「ホット麦茶」を飲む人が増加 女性と若年層が支持する理由

「ホット麦茶」を飲む人が増加 女性と若年層が支持する理由

ホット麦茶 女性や若者支持

「ホット麦茶」を飲む人が増加 女性と若年層が支持する理由

「GREEN DA・KA・RA やさしい温麦茶」(サントリー食品インターナショナル)

 疲労回復に効果があるミネラルを豊富に含むことから、夏バテ防止の冷たい飲み物として老若男女に広く定着している「麦茶」。
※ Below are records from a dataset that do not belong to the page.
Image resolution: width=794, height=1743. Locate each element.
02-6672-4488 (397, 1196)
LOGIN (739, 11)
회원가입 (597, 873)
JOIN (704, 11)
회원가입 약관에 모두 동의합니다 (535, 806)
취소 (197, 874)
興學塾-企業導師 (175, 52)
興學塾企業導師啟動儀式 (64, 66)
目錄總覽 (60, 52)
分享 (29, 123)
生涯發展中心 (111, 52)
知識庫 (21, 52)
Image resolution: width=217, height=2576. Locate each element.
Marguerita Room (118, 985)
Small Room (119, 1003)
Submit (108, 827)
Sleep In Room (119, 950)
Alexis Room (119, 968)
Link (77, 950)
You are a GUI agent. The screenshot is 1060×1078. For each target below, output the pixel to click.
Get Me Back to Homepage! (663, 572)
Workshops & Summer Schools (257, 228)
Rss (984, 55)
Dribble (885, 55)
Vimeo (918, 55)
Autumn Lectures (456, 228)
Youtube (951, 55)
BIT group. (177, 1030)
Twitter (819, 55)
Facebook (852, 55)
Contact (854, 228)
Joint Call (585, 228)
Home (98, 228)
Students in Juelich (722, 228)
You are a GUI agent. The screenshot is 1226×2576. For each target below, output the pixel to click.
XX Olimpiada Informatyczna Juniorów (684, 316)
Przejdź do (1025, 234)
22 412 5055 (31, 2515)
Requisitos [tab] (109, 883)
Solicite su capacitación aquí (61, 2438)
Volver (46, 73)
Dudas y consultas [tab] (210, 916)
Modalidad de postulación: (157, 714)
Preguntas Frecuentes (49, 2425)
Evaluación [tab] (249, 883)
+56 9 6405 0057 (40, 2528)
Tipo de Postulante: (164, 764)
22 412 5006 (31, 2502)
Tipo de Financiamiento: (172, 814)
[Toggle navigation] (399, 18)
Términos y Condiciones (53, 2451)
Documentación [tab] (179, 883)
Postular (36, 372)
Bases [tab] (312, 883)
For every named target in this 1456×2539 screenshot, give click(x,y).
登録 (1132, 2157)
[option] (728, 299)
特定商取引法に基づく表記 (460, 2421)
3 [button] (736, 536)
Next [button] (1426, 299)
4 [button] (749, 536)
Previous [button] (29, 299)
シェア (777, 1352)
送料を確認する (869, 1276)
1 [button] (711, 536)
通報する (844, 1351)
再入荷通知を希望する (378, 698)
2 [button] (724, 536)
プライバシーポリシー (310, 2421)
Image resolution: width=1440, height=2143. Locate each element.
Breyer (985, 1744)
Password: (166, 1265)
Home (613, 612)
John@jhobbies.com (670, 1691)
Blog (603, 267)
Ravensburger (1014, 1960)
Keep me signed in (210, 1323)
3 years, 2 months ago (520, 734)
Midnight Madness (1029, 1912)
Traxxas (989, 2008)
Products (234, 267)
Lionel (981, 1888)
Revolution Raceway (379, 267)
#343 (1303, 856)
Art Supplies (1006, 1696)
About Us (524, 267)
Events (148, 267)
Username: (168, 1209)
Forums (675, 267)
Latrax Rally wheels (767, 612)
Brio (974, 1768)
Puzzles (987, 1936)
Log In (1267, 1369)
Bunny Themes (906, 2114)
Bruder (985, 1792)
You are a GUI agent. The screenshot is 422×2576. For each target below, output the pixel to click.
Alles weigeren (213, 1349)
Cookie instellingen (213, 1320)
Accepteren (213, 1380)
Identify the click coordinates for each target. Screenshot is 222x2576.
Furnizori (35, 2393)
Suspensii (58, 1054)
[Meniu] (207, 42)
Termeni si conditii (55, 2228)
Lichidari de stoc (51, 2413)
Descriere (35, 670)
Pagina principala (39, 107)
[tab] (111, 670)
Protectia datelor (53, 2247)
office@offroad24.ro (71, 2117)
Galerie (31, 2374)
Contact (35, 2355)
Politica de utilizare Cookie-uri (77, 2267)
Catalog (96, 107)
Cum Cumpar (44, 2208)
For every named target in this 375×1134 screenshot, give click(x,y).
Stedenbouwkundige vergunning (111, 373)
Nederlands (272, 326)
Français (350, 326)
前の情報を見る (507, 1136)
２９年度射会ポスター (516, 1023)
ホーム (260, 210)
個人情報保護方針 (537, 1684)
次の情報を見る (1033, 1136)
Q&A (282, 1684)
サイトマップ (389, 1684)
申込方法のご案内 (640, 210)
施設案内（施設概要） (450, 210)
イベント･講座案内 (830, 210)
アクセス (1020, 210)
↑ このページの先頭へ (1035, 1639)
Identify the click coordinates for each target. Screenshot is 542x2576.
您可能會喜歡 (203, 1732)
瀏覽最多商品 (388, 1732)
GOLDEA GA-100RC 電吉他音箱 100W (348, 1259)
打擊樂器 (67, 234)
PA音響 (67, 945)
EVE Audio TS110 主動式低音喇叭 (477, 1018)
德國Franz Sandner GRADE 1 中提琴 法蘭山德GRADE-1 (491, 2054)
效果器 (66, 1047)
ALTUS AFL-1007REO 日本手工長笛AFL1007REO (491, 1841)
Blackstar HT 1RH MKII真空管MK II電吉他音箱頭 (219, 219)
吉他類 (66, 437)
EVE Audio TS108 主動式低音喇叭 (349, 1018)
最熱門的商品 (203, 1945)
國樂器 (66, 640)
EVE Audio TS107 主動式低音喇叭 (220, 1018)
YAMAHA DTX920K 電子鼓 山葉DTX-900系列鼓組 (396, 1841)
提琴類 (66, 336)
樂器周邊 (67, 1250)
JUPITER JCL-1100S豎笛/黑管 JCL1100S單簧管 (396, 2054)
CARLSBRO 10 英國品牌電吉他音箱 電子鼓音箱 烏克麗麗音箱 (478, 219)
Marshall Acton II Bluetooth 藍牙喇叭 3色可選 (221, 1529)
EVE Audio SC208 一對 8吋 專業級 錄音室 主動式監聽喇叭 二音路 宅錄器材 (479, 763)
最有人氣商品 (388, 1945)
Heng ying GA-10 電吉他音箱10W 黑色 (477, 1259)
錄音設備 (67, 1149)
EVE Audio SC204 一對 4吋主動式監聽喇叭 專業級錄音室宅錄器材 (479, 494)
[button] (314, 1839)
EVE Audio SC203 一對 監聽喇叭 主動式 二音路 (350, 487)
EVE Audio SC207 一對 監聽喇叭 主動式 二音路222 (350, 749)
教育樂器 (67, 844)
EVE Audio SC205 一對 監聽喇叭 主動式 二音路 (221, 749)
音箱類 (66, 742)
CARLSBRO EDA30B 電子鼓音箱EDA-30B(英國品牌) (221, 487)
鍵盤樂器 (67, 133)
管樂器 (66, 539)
市場調査会社の富士経済によると、主にペットボトル入りで販売されている麦茶の市場規模(販売量ベース)は、2009年からの10年間でじつに4.5倍以上にも増えている。

 直近の2019年は冷夏によって需要が減少したものの、通年で見ると対前年比でプラスに着地したことから、富士経済では〈麦茶は夏場の需要だけでなく、通年商材としてのポジションを確立したことを証明した〉と分析している。つまり、麦茶は冬でも緑茶同様に飲まれているというのだ。

 そこで出てくるのが、「麦茶をホットで飲む人も増えているのか?」という疑問。近年、焙じ茶やジャスミン茶など香りが強い無糖茶飲料はブームにも乗り、コンビニ等では冬場のホット商品も多数並んでいるが、麦茶はあまり見かけない。やはり、麦茶は暑い夏にキンキンに冷やしてゴクゴク飲むイメージのほうが強い。

 だが、今年から主力商品の『GREEN DA・KA・RA やさしい麦茶』にホット専用のペットボトル商品『やさしい温麦茶』(500ml/税別130円)を加えて冬場の需要喚起を狙っているのが、サントリー食品インターナショナルだ。

 同社ブランド開発事業部の光星晴信氏に話を聞いてみると、飲料メーカーの担当者でさえ、最初はホット麦茶がどれほど支持されるのか半信半疑だったという。

「私も麦茶は冷やしたほうが美味しいという思い込みがあったので、これまでは短い夏場にいかにたくさん売るかしか頭にありませんでした。でも、よくよくお客様の意見を調査してみると、特に女性から『子どもとも一緒に飲めるノンカフェインの飲料で温まりたい』とか、『緑茶はどうも苦いから、秋や冬も麦茶をホットで飲んでいる』という声が多くあることが分かりました」(光星氏)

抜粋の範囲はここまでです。